(Problem statement):
Write out, word for word, every line from the one containing "Screen dimensions: 800x541" through the final line of the records.
[Source data — start]
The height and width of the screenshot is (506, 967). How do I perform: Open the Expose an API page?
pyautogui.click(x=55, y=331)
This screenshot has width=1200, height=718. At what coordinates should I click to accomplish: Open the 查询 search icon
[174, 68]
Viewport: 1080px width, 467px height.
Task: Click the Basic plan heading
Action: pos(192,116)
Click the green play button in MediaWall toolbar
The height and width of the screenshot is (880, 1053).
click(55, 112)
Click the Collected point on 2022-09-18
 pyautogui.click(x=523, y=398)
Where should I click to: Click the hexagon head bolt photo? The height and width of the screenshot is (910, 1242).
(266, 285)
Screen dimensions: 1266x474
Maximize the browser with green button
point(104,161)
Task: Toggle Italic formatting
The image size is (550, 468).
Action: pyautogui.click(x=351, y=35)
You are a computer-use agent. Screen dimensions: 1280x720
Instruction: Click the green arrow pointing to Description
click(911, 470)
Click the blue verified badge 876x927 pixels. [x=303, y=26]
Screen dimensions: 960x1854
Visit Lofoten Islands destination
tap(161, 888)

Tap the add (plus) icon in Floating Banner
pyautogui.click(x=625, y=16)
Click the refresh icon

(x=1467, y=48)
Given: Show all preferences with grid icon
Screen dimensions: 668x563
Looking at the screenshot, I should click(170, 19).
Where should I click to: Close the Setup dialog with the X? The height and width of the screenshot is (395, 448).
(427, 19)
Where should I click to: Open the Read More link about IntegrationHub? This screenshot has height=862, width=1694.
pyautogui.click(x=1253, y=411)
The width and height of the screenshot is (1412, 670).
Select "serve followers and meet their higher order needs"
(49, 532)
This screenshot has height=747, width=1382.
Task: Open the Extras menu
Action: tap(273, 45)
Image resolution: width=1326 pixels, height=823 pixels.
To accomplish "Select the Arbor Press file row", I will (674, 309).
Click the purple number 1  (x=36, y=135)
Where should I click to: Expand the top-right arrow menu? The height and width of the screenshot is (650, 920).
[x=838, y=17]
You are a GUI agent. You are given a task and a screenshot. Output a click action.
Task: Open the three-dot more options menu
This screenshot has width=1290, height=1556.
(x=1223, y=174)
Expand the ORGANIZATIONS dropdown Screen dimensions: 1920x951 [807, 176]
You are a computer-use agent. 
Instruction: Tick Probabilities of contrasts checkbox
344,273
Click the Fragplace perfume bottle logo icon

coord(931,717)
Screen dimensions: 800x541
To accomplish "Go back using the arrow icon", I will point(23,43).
[Source data — finish]
(Answer box):
Screen dimensions: 800x541
To accomplish "Go back using the arrow icon", I will point(23,43).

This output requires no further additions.